#### [EXERCISE DETAILS]
An exact transcription is needed, starting with the line that contains "Like the tweet" and ending with the last line of the records.
------
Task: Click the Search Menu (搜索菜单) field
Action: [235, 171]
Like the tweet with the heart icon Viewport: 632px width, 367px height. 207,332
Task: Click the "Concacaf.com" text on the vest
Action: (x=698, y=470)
------
#### [OUTPUT OF THE TASK]
Like the tweet with the heart icon Viewport: 632px width, 367px height. 207,332
Task: Click the "Concacaf.com" text on the vest
Action: (x=698, y=470)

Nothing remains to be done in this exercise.